To make the government's case, Assistant U.S. Attorney James Wilson spent hours with Eileen Young, the former coroner's top administrative assistant, going over in exhaustive detail the first eight months of Dr. Wecht's 2003 calendar.
Entry after entry indicated the appointments -- sometimes as many as four in a day -- that took place at the coroner's office.
It was the fourth day on the stand for Ms. Young, 61, and she is expected to return Monday as the government's witness when the trial resumes. She is testifying under a grant of immunity.
So far, Ms. Young has played an instrumental role for the government in tying together information key to its allegations -- that Dr. Wecht defrauded his private clients for limousine rides that never took place, schemed to overcharge them for plane tickets that cost him far less than what he billed and used county resources to run his private business.
Ms. Young kept Dr. Wecht's schedule. Despite being a full-time county employee, she has acknowledged she also handled many of the bookkeeping affairs for Cyril H. Wecht & Pathology Associates. She dealt with client intake, managed ledgers, issued checks and sent invoices.
In at least two cases presented yesterday by the government, Dr.
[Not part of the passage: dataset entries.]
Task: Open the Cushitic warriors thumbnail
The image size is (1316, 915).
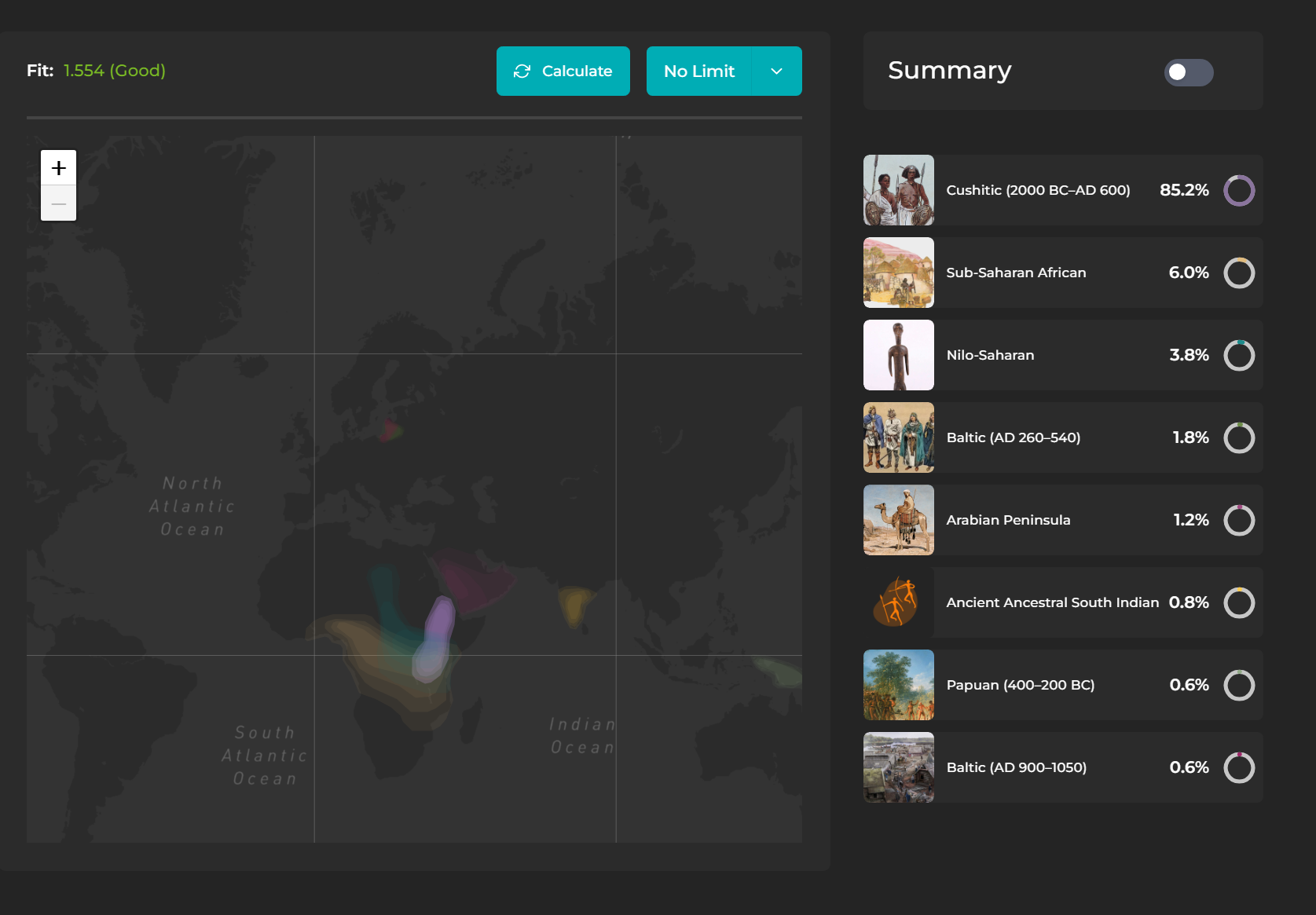Action: click(x=898, y=190)
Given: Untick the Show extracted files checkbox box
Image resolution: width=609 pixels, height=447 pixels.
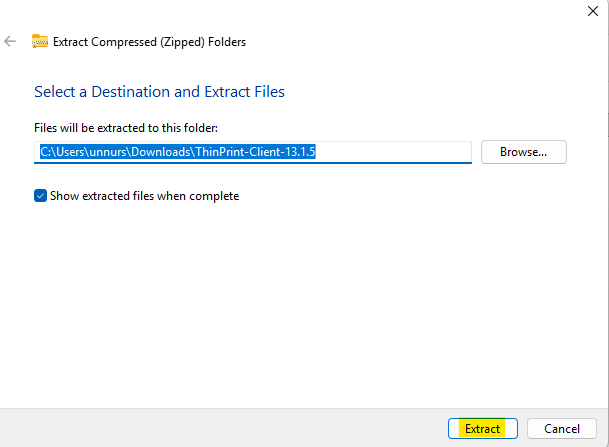Looking at the screenshot, I should (41, 196).
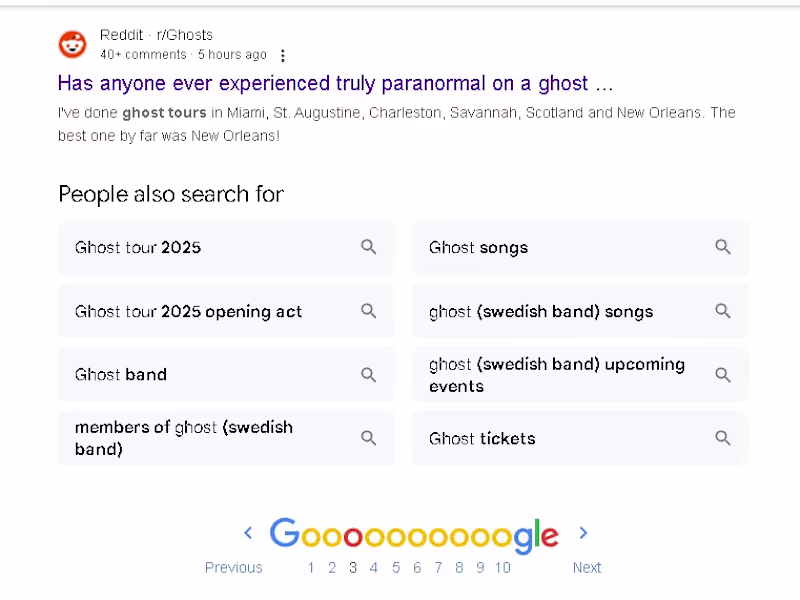Viewport: 800px width, 600px height.
Task: Open the three-dot options menu on the Reddit result
Action: [x=283, y=55]
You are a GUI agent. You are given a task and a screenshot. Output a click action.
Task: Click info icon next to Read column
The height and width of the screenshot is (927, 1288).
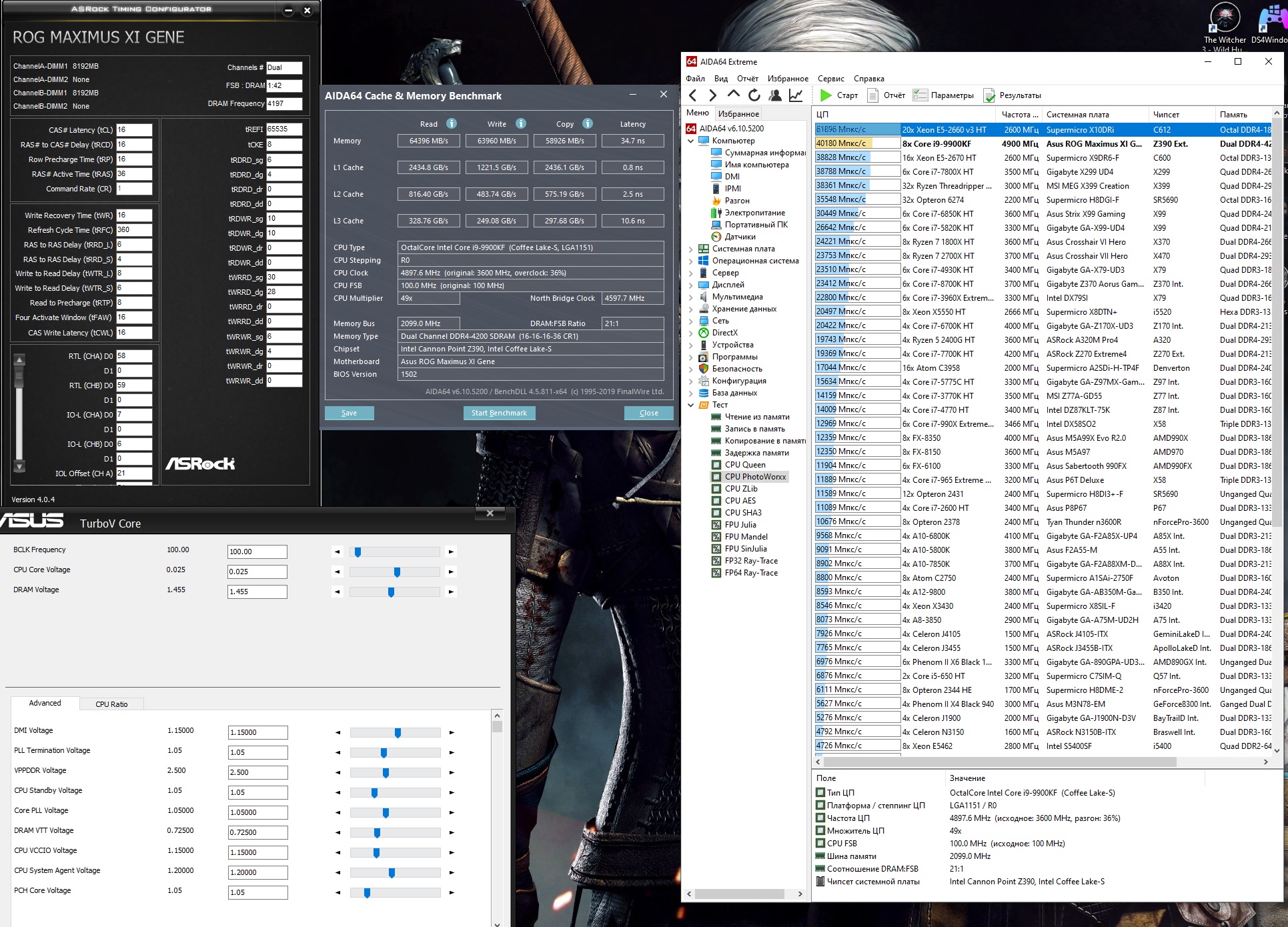click(x=452, y=123)
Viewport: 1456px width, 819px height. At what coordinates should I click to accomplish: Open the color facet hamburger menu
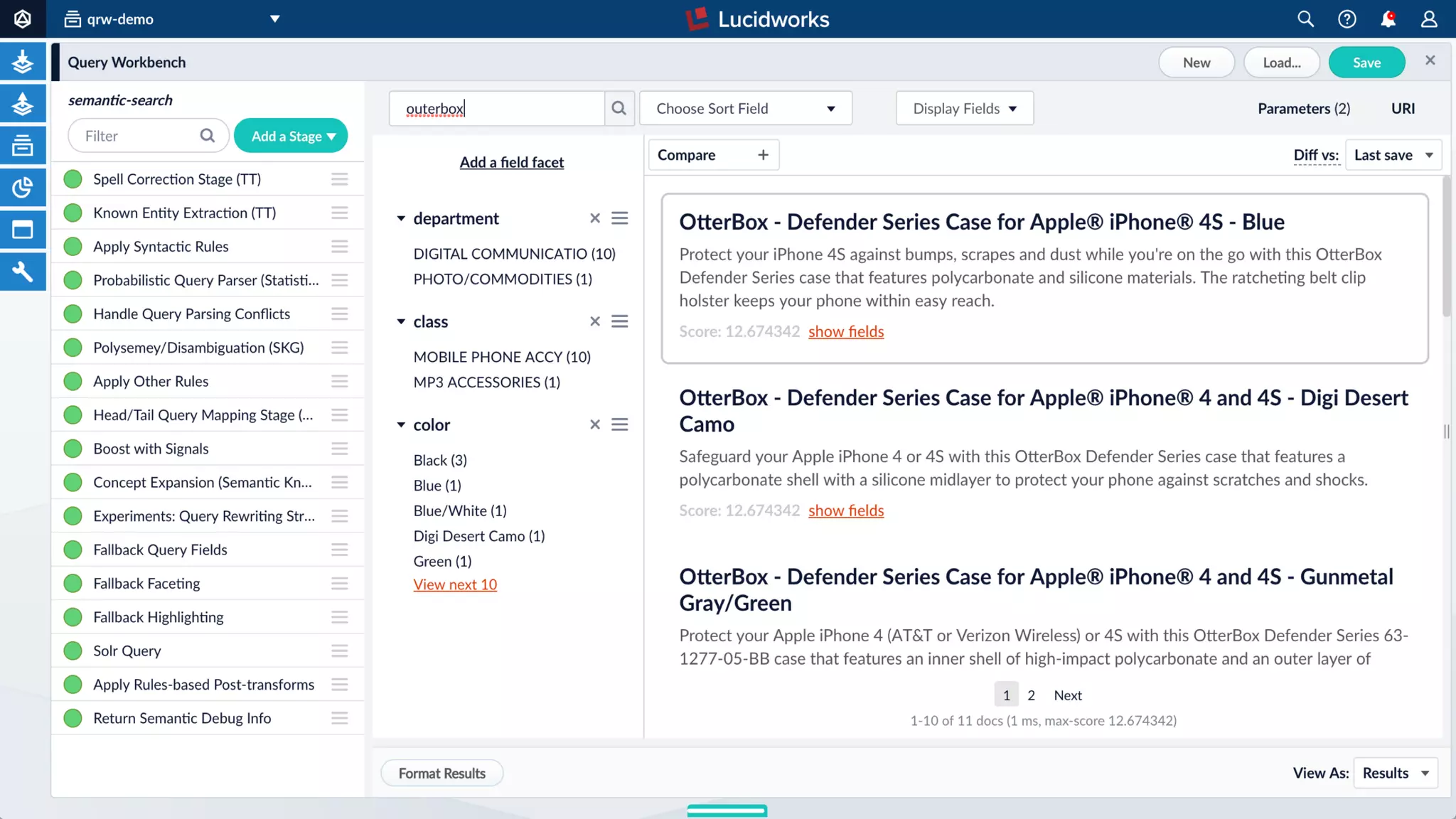pos(620,424)
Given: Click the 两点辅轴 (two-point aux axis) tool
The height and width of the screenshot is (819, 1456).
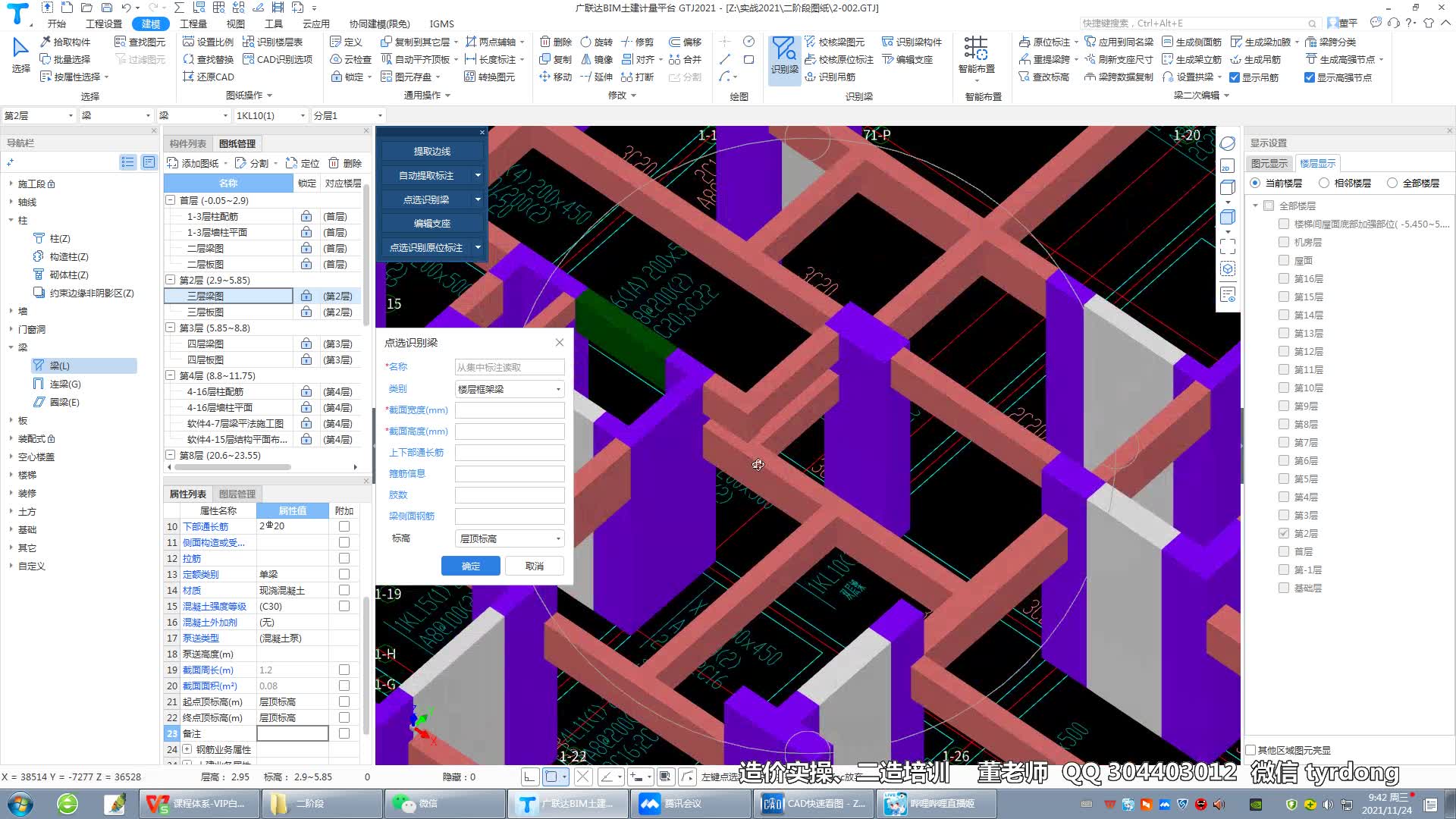Looking at the screenshot, I should coord(471,42).
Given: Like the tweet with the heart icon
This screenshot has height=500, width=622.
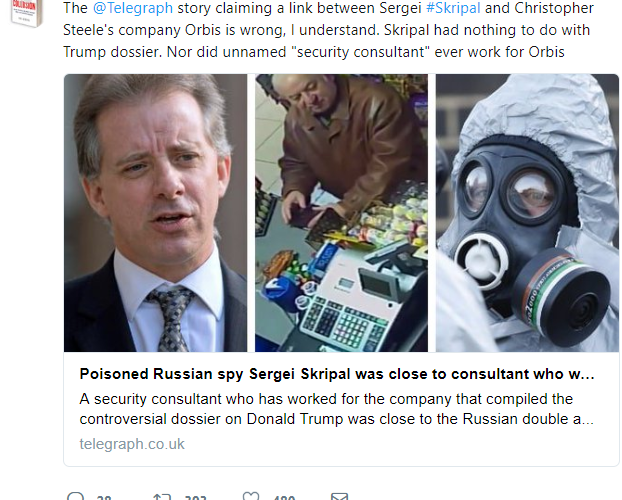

Wecht paid a mere $5 for airplane tickets using his frequent flier mileage. In those cases, however, he charged his private clients for airfare expenses totaling $1,018.40 in 2005 and $844.70 in 2004.
In one case involving a consultation for the Church of Scientology, Dr. Wecht authorized Ms. Young to send an invoice that overcharged for an airline trip by $686, plus $80 for a limousine ride he never took. Over the next few years, Dr. Wecht would earn roughly $75,000 from the same client for his services.
Documents presented yesterday by Mr. Wilson indicated that Dr. Wecht billed area district attorneys for mileage covering trips he said he made to their offices, likely using his county car which was running on gasoline also purchased by the county.
Ms. Young testified that Dr. Wecht told her he charged for fictitious limousine rides and mileage for those trips in county vehicles to cover incidental expenses such as tolls, parking meters, parking tickets and even toiletries he had to buy while out of town.
With a document on the screen showing an invoice for "incidental meals," Mr. Wilson went on the attack.
"You knew how to spell incidental, didn't you?" Mr. Wilson asked. "It's not spelled l-i-m-o, is it? ... Did Dr. Wecht ever explain to you why you couldn't spell 'incidental' if that's what you meant?"
"I was never forbidden to type anything that I chose to. If that's the term I chose to use, that's my term," Ms. Young replied.
"Didn't you say that using the limo invoices bothered you?"
"And so you wanted to talk to Dr. Wecht about it?"
"And his explanation to you was that the phrase 'limo charges' was going to be used for incidental expenses, correct?"